- **CHALLENGE**: Which lines in the data below contain the string "icon"? Pull out each of those lines and copy it in full.

- **SOURCE MATERIAL**:
-- Start --

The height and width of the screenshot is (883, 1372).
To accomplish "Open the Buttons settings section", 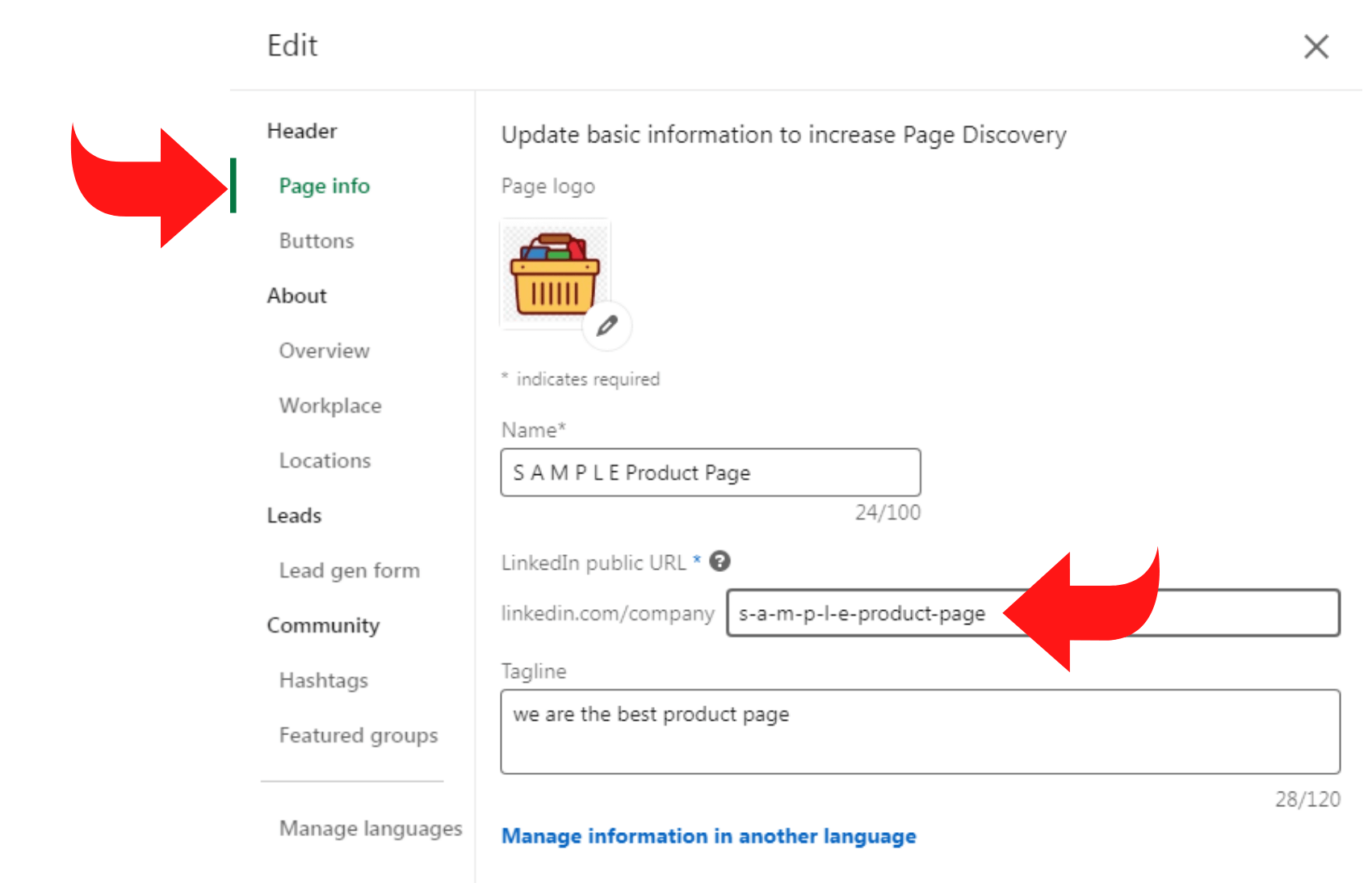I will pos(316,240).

-- End --
-- Start --

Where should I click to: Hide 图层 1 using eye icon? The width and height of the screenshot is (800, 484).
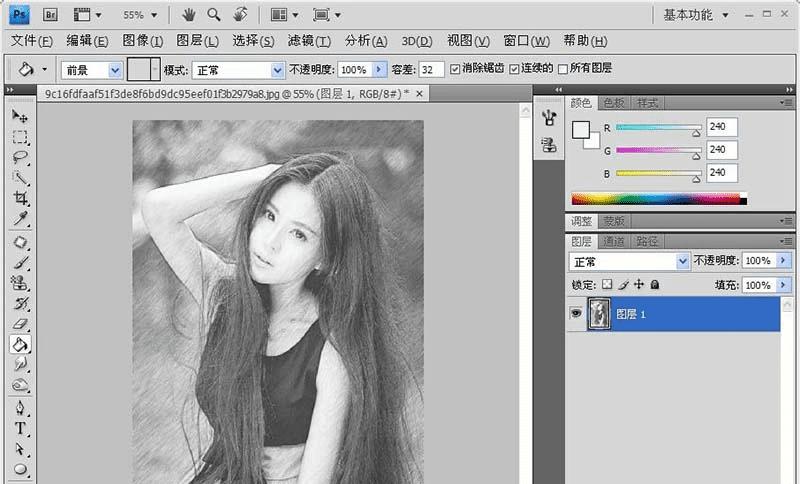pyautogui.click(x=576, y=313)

-- End --
-- Start --

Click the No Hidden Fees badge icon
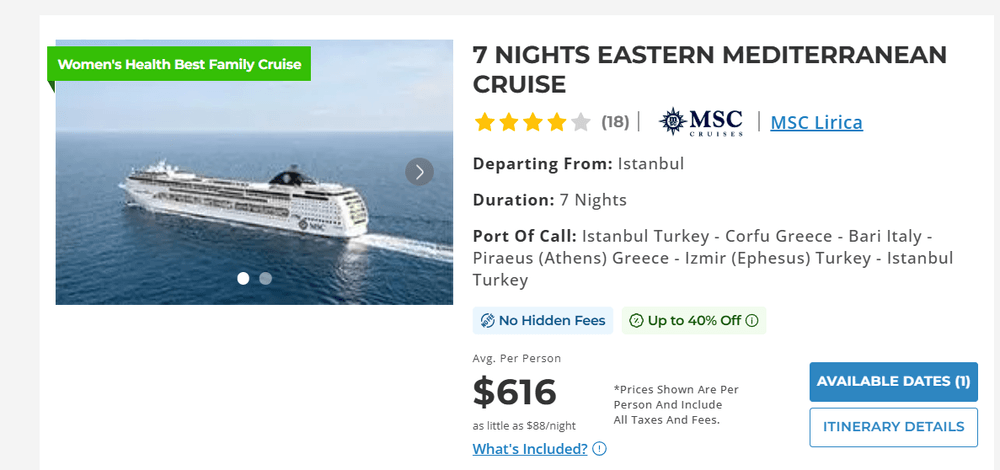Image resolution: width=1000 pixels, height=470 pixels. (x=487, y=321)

-- End --

- **FINISHED EXERCISE**:
Where should I click to: Hide 图层 1 using eye icon? The width and height of the screenshot is (800, 484).
Click the No Hidden Fees badge icon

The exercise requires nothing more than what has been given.